From the textbook: • 1.6.11 (a)

nA<-c(29.1, 29.6, 30, 30.5, 30.8)
nB<-c(21,26,30,35,38)
cat("\tSample mean of car type A: ",mean(nA),"\n")
cat("\tSample mean of car type B: ",mean(nB))
##  Sample mean of car type A:  30
##  Sample mean of car type B:  30
  1. If the random sample for both types accurately represents the population then, then an estimate of 30 gas mileage as the population mean is valid.
cat("\tSample variance of car type A: ",var(nA),"\n")
cat("\tSample variance of car type B: ",var(nB))
##  Sample variance of car type A:  0.465
##  Sample variance of car type B:  46.5
  1. In terms of quality, car type A is of higher quality. This is because each car’s gas mileage in type A’s sample are very close to each other, with a variance of 0.465. A stark contrast to type B’s variance of 46.5. This means that from any population of type A, it’s more likely to get a car with gas mileage close to the mean.

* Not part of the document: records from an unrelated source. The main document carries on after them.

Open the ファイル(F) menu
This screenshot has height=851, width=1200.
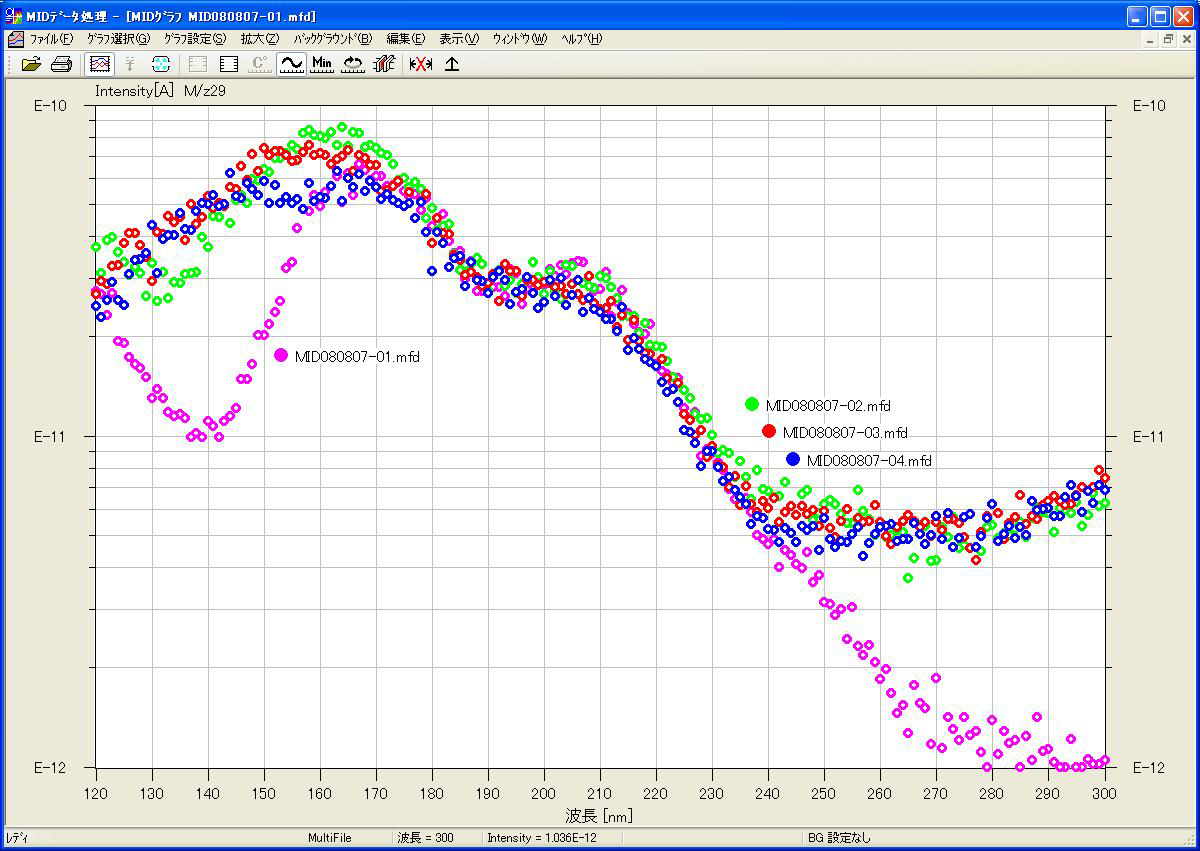pos(51,39)
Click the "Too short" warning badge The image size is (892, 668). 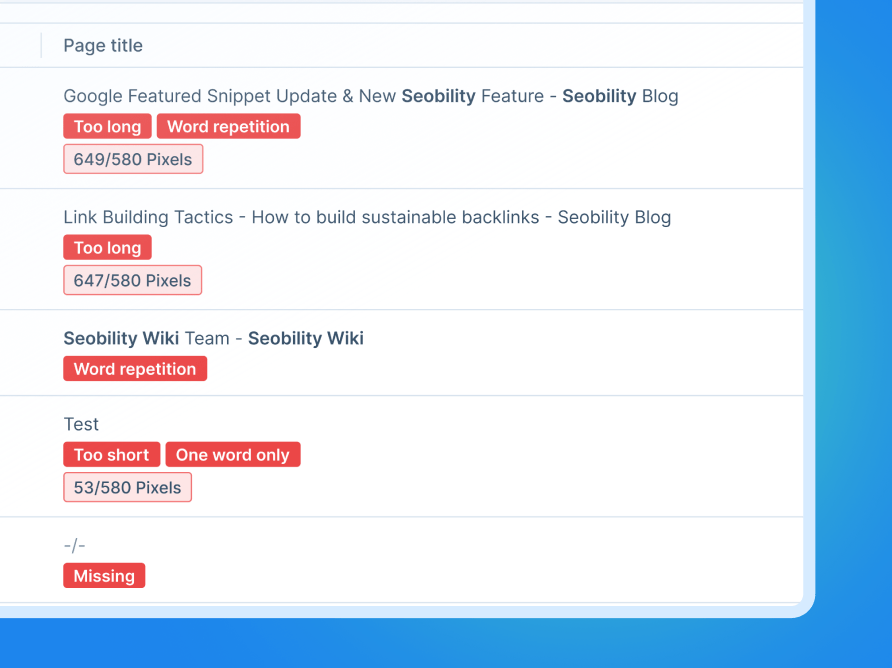click(x=111, y=454)
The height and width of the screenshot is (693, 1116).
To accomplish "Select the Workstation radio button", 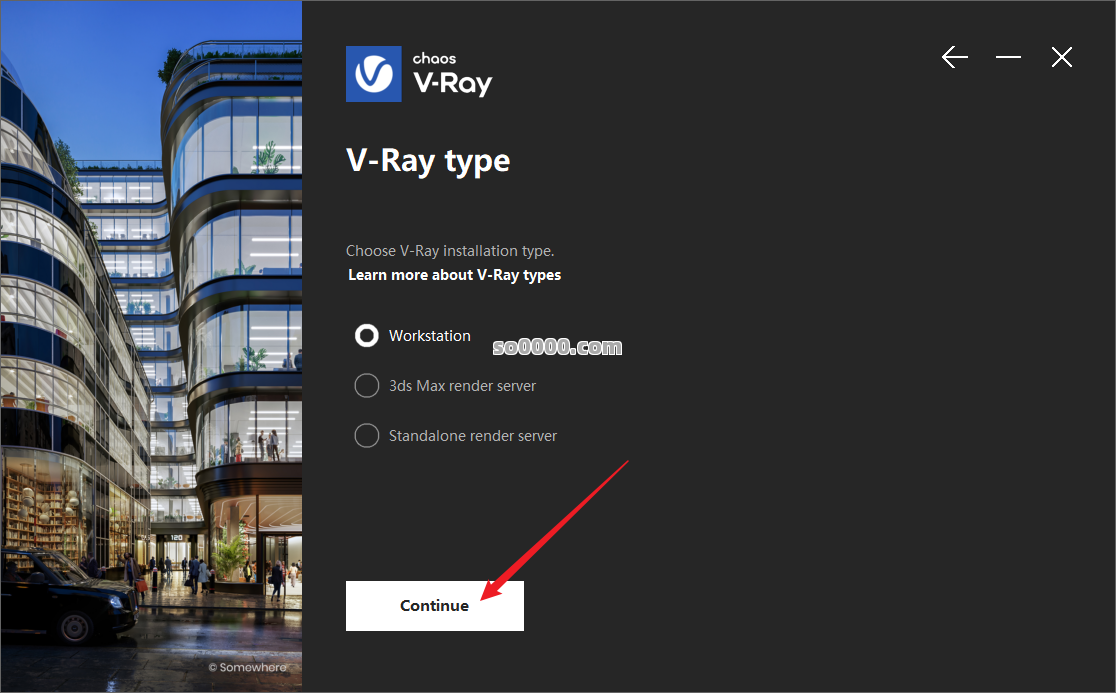I will (x=367, y=336).
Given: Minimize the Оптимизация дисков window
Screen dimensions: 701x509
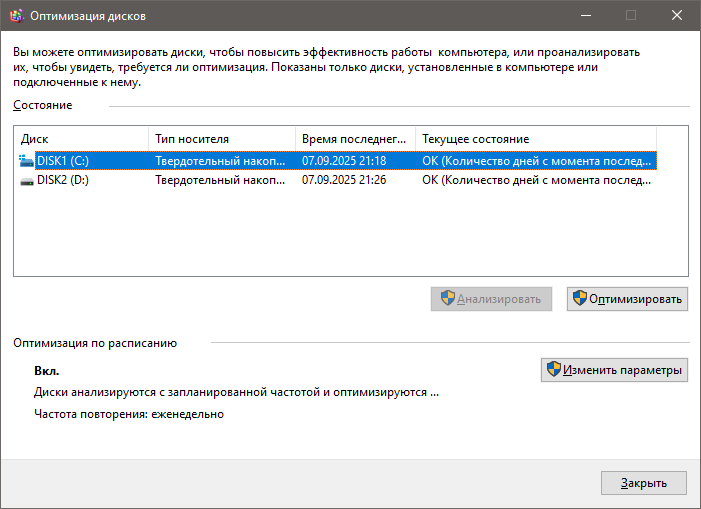Looking at the screenshot, I should (x=585, y=15).
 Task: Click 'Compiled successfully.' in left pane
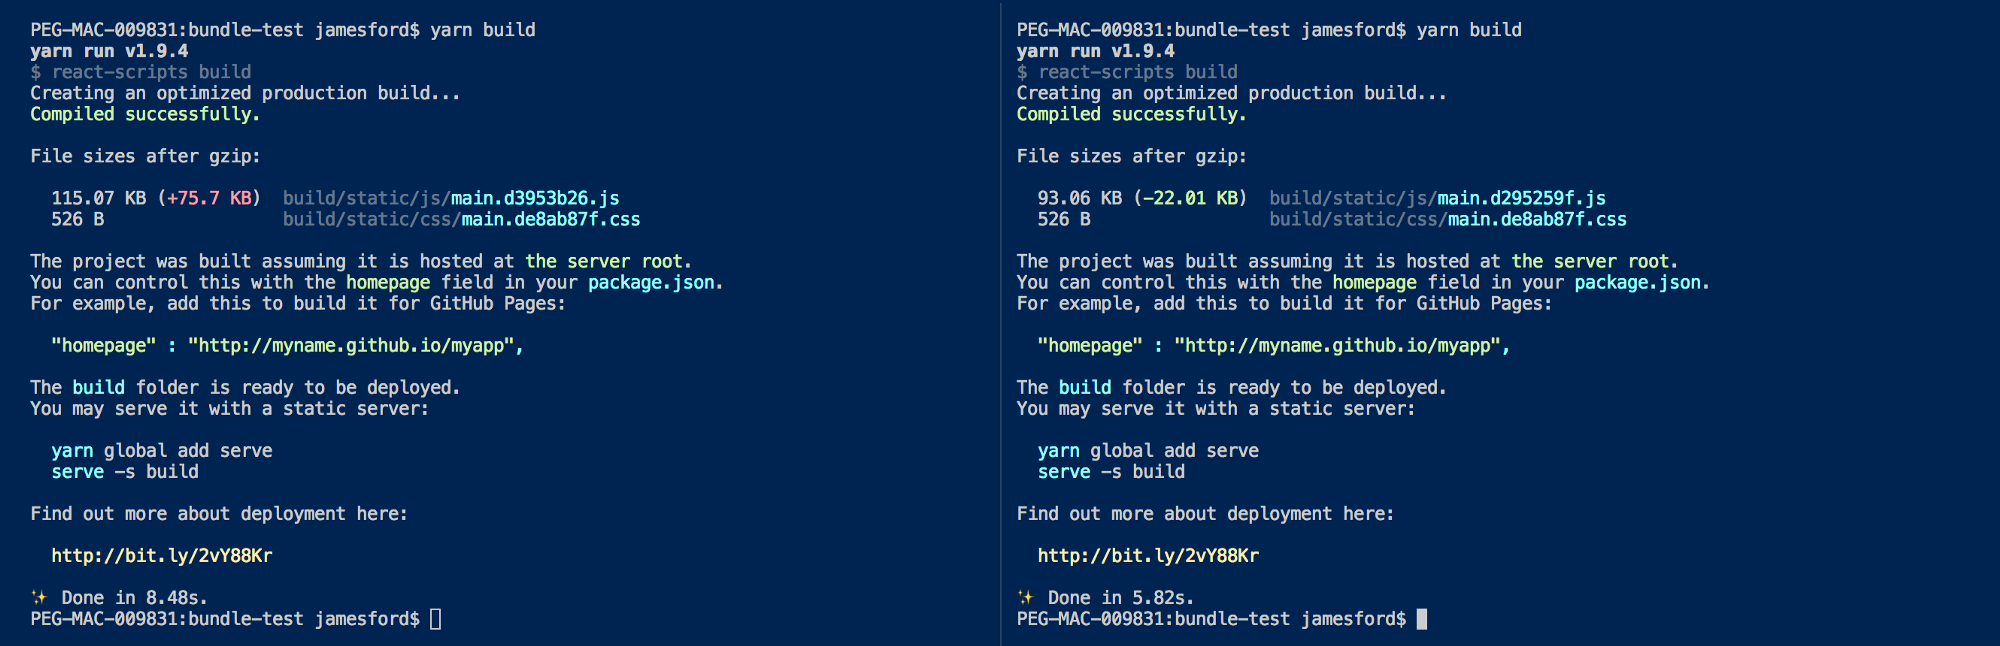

It would be terrible if you got a car that only has a gas mileage of 21 when it was advertised to have 30.

• 1.6.16 (a)

salaries1stYear <- c(152, 169, 178, 179, 185, 188, 195, 196, 198, 203, 204, 209, 210, 212, 214)
cat("\tSample mean of first-year salaries: ",mean(salaries1stYear),"\n")
cat("\tSample variance of first-year salaries: ",var(salaries1stYear))
##  Sample mean of first-year salaries:  192.8
##  Sample variance of first-year salaries:  312.3143
    1. If each engineer in their second year receive a $5000 raise,
salaries2ndYear5k <- salaries1stYear + rep(5, times = 15)
cat("\tSample mean of second-year salaries with $5000 raise: ",mean(salaries2ndYear5k),"\n")
cat("\tSample variance of second-year salaries with $5000 raise: ",var(salaries2ndYear5k),"\n")
##  Sample mean of second-year salaries with $5000 raise:  197.8
##  Sample variance of second-year salaries with $5000 raise:  312.3143
    1. If each engineer in their second year receive a 5% raise,
salaries2ndYear5Percent <- 1.05 * salaries1stYear
cat("\tSample mean of second-year salaries with 5% raise: ",mean(salaries2ndYear5Percent),"\n")
cat("\tSample variance of second-year salaries with 5% raise: ",var(salaries2ndYear5Percent),"\n")
##  Sample mean of second-year salaries with 5% raise:  202.44
##  Sample variance of second-year salaries with 5% raise:  344.3265

• 1.7.2 (do a and b in R, c by hand)

t <- read.table(url("https://media.pearsoncmg.com/cmg/pmmg_mml_shared/mathstatsresources/Akritas/RobotReactTime.txt"), header = TRUE)
t1 = sort(t$Time[t$Robot==1])

populationMedian = median(t1)
populationQ1 = quantile(t1,probs = .25, type = 1)
populationQ3 = quantile(t1,probs = .75, type = 1)
cat("Median of Population: ", populationMedian,"\n")
cat("1st Quartile of Population: ", populationQ1,"\n")
cat("3rd Quartile of Population: ", populationQ3,"\n")
## Median of Population:  30.55
## 1st Quartile of Population:  29.59
## 3rd Quartile of Population:  31.41
interQuartileRange <- IQR(t1)
cat("Inter Quartile Range of the population: ",interQuartileRange)
## Inter Quartile Range of the population:  1.7425
  1. Optional Caption

• 1.7.4 (a)

si <- read.table(url("https://media.pearsoncmg.com/cmg/pmmg_mml_shared/mathstatsresources/Akritas/SolarIntensAuData.txt"), header = TRUE)
si1 <- si$SI
boxplot(si, main="Solar Intensity Measurements")

cat("30th percentile: ", quantile(si1, probs=0.3),"\n")
cat("60th percentile: ", quantile(si1, probs=0.6),"\n")
cat("90th percentile: ", quantile(si1, probs=0.9))
## 30th percentile:  700.7
## 60th percentile:  720.8
## 90th percentile:  746